Taking a look at the diagram, we start of by defining the sorted and unsorted areas of the collection. Notice that the sorted area has only one element (hence a size of 1). The first item is considered the sorted section, the rest are all unsorted. The idea is that we start from the second item and move it over to the sorted section. In this case 1 is less so we put it before 3. We move to the next item in the area and bring it over to the sorted section (into its right place). We keep doing this till the collection is sorted. Now that you have a better idea of how insertion sort works, lets take a look at the code.

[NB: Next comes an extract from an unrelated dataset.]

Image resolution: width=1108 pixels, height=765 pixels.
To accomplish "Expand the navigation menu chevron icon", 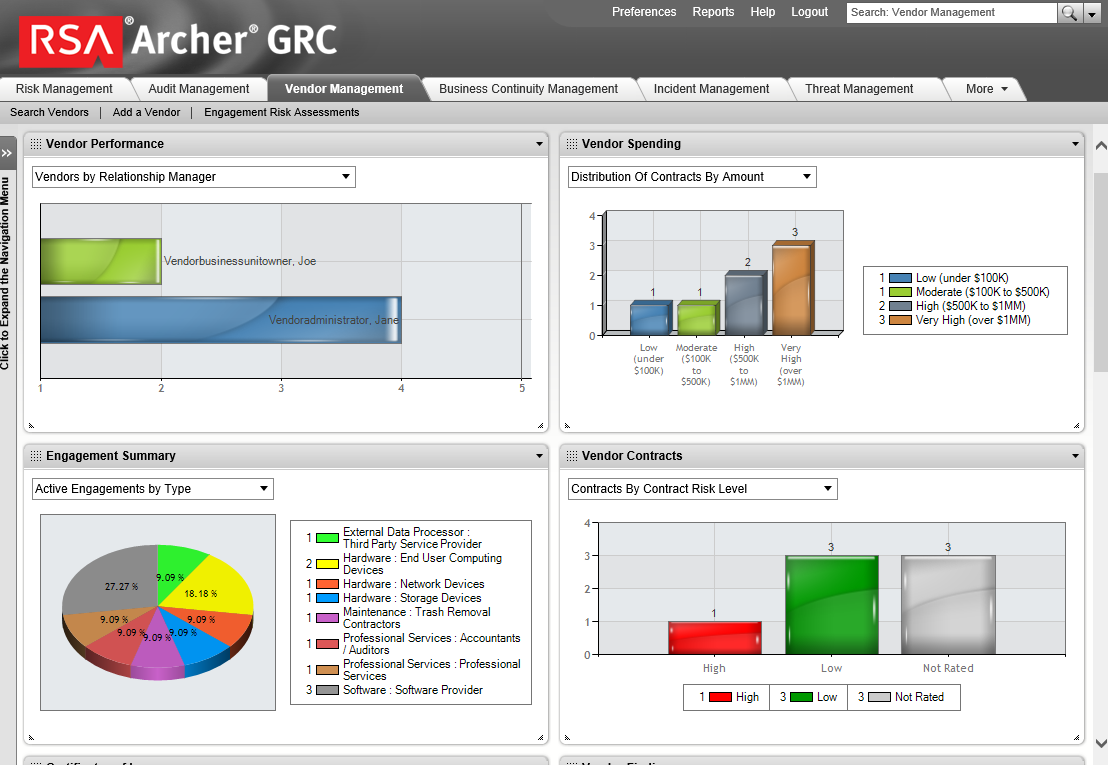I will pos(7,153).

Lets walk through what is going on in the code. Notice that the outer loop thats from i = 1. This is so that we start from the second item in the collection (which is the first item in the unsorted section). We store that item in a temp variable as well as its index. This is so that when we insert it on the other side we know value value it is. We also want to know its index so we can shift other items into its slot ( a placeholder ). The hardest part of this algorithm is what happens in the inner loop. As long as the placeholder is greater than zero, and the last item in the sorted section is greater than the temp variable we are holding, we keep shifting the items over into the placeholder and into the slot before that etc. When the conditions are no longer met it means that we have found where to insert our temp variable, we exit the while loop and insert in that placeholder. Please take a look at the code for further clarification but i hope that helps. I have provide an alternative method for doing insertion sort using 2 for-loops instead of one for, and one while loop (just to see why one you like better). You might find that simpler to understand. In any case, do poke around the source code on github.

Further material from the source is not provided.